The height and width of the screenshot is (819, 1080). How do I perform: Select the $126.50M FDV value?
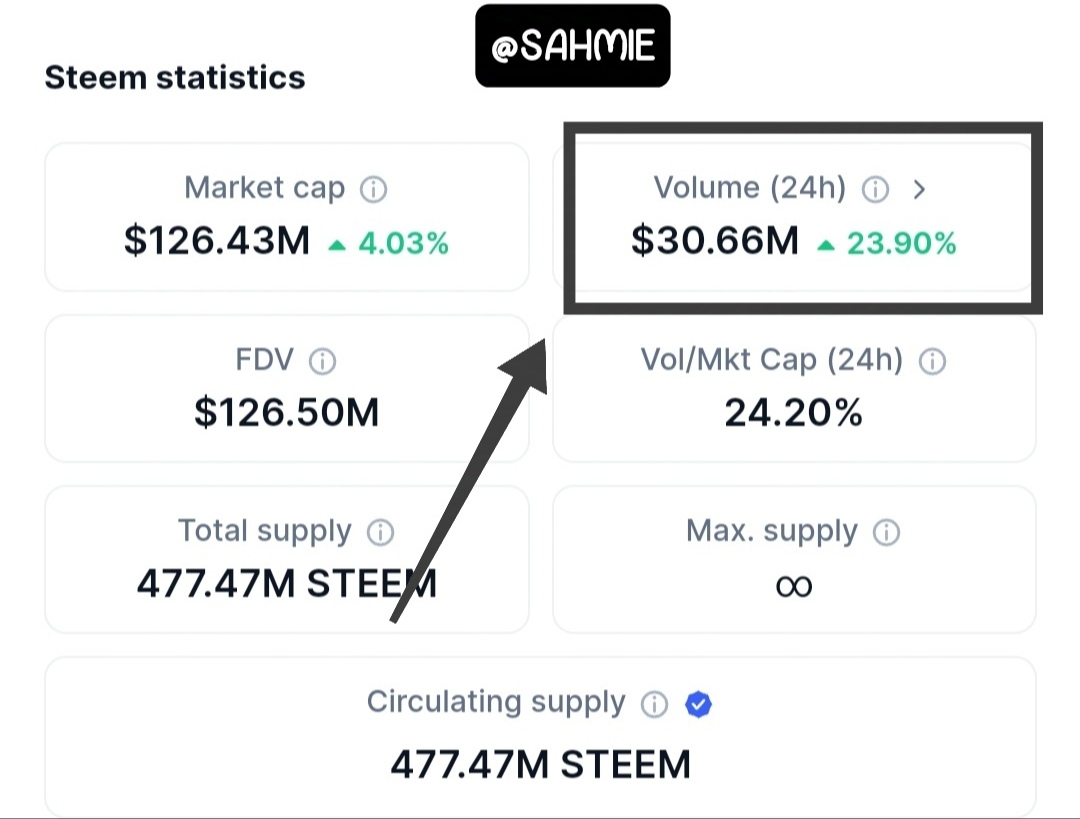pos(287,413)
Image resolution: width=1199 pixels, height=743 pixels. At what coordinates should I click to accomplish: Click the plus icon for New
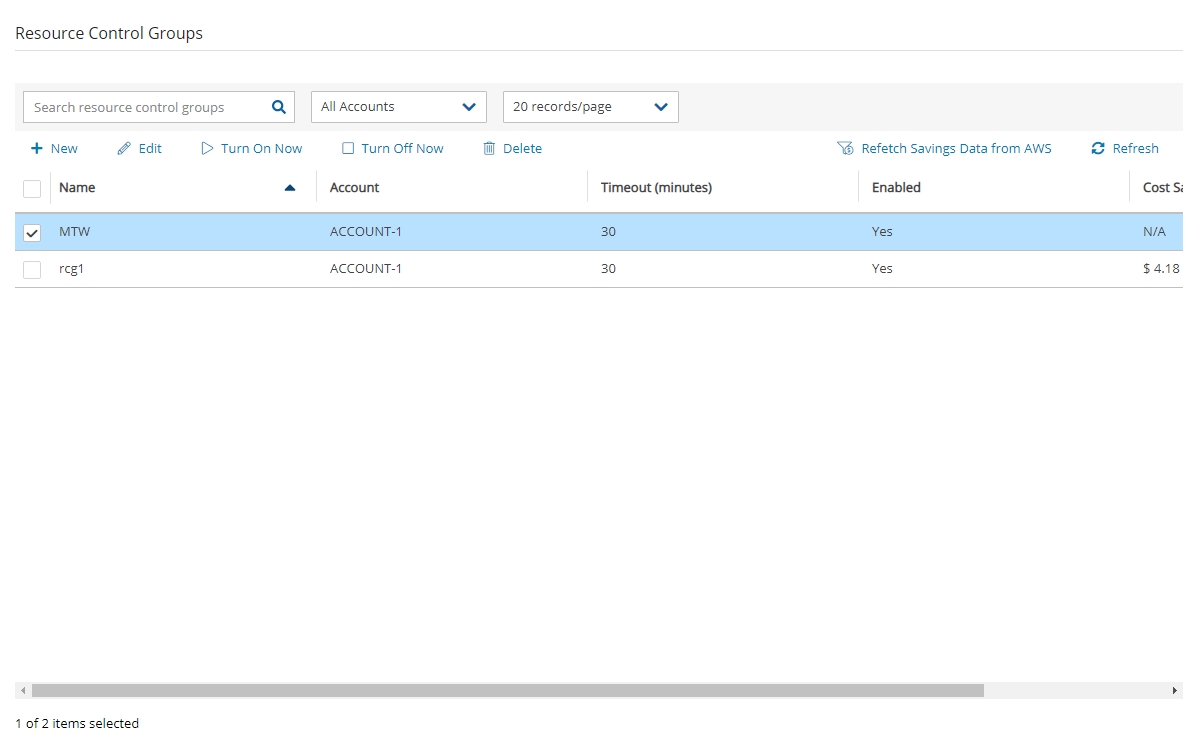37,149
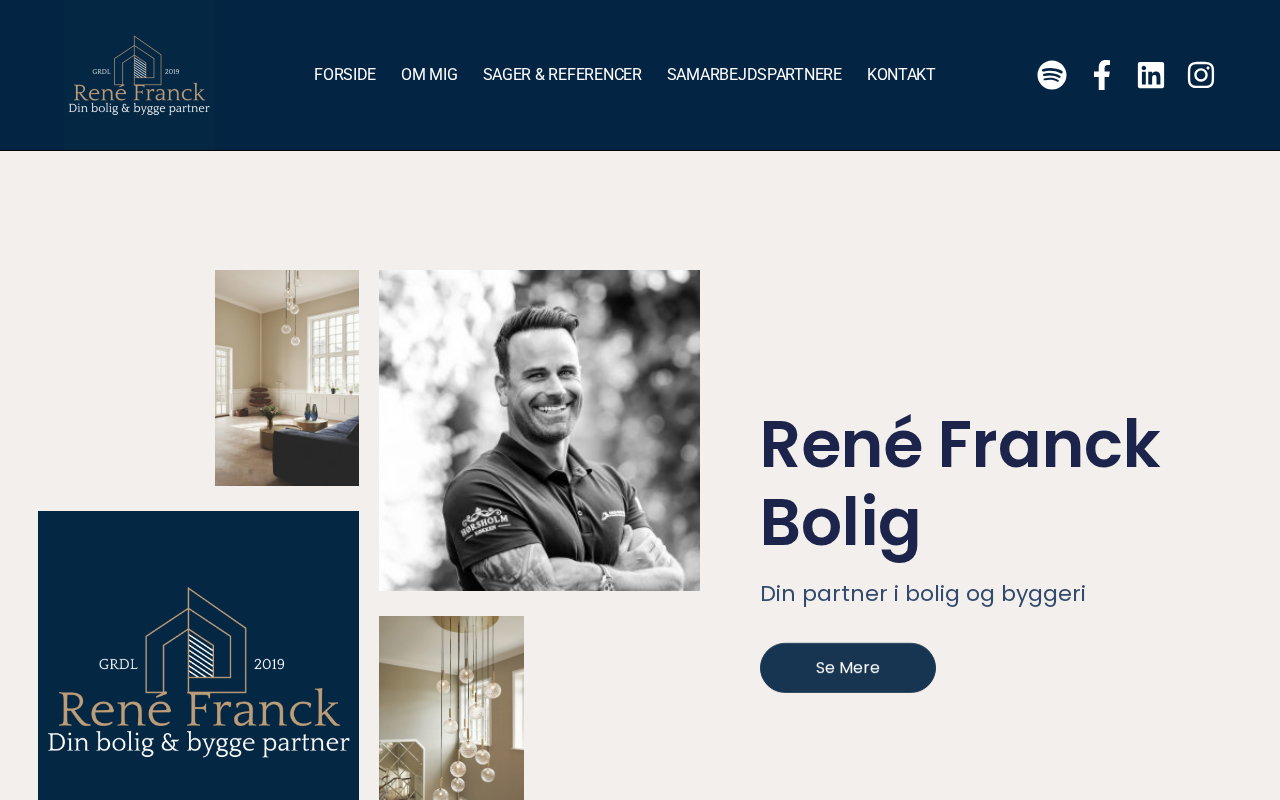Go to the FORSIDE menu item
1280x800 pixels.
[x=345, y=75]
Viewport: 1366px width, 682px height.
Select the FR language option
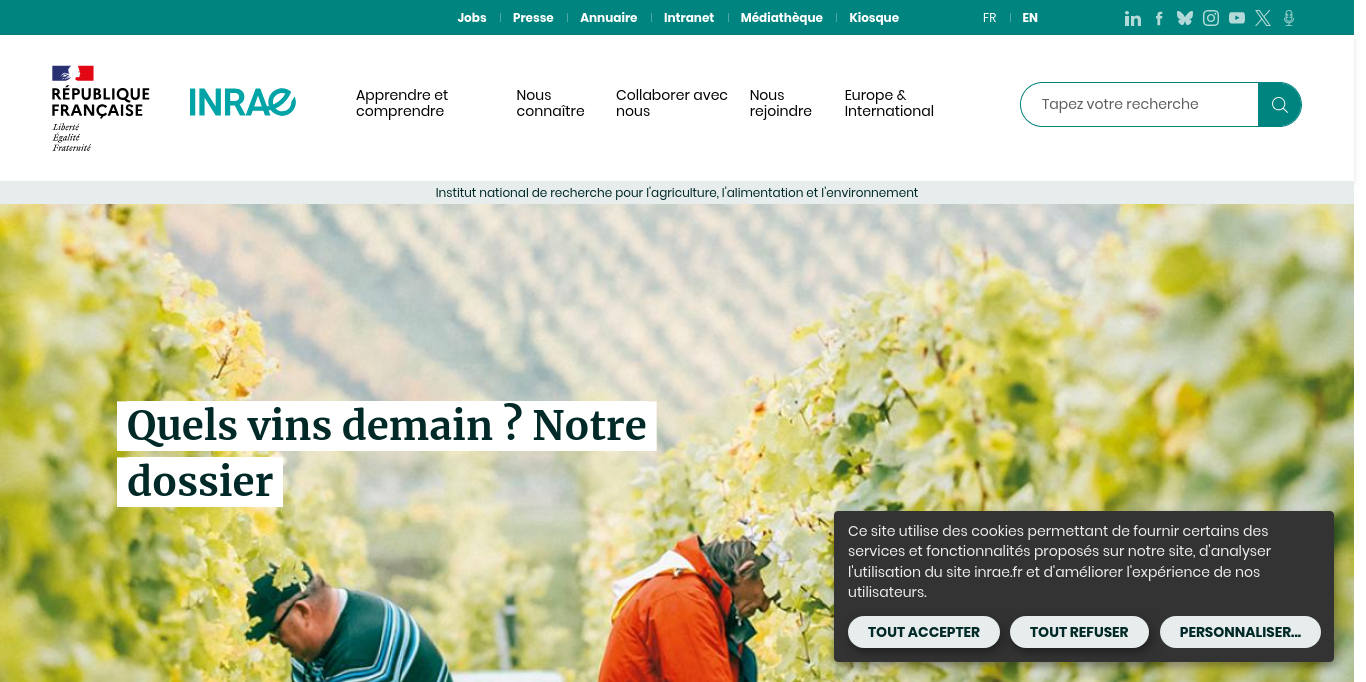(x=989, y=18)
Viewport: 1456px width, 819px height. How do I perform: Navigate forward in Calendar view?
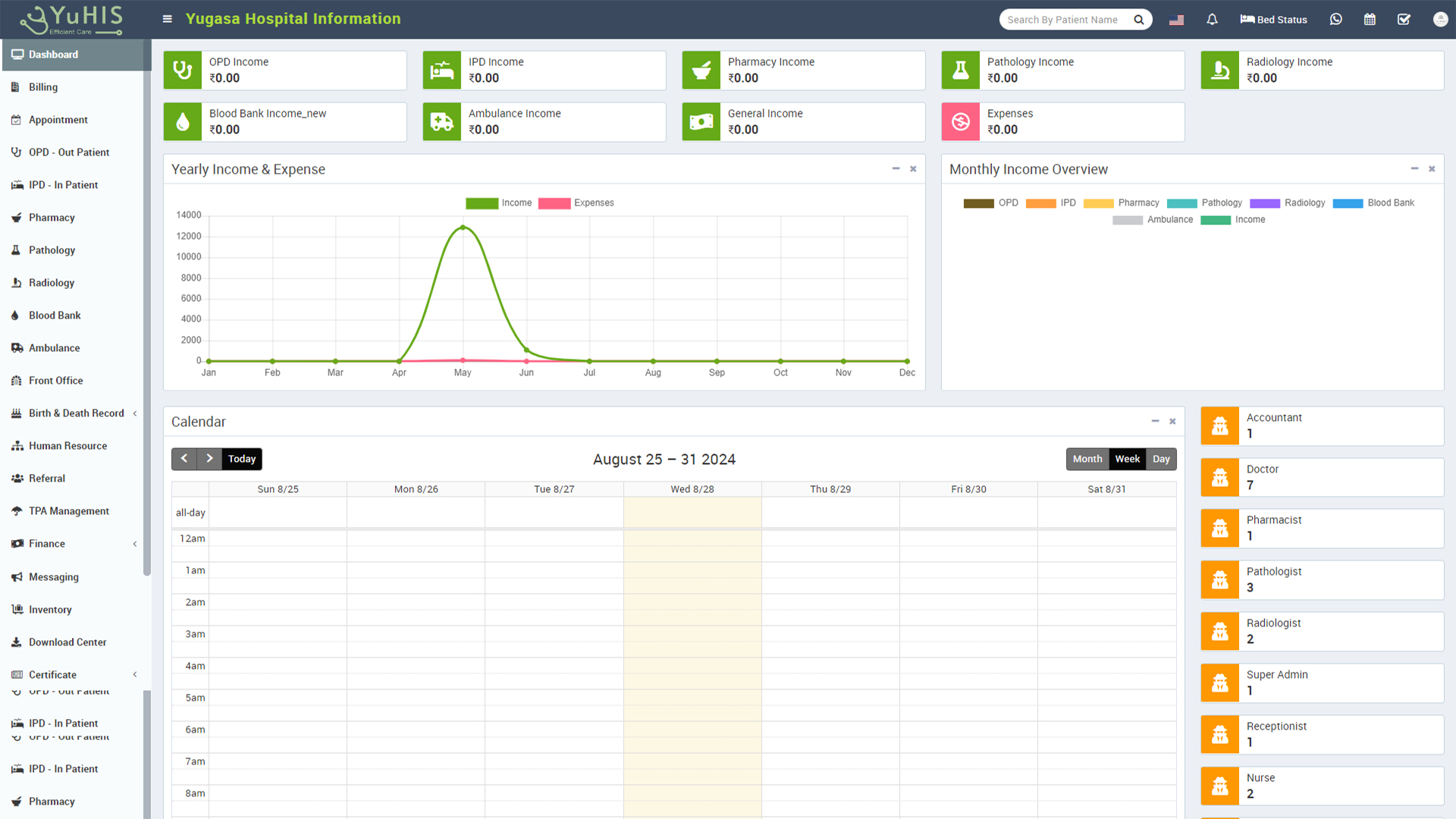pyautogui.click(x=209, y=458)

....................

# [What you have to do]
Output all of the entries once more, word for word, with the images removed.

# [Output]
The height and width of the screenshot is (819, 1080). How do I perform: Select the $126.50M FDV value?
pos(287,413)
Image resolution: width=1199 pixels, height=743 pixels. At what coordinates should I click to accomplish: Click the plus icon for New
37,149
Go to the FORSIDE menu item
1280x800 pixels.
[x=345, y=75]
Viewport: 1366px width, 682px height.
Select the FR language option
(x=989, y=18)
Viewport: 1456px width, 819px height. How do I perform: Navigate forward in Calendar view?
pyautogui.click(x=209, y=458)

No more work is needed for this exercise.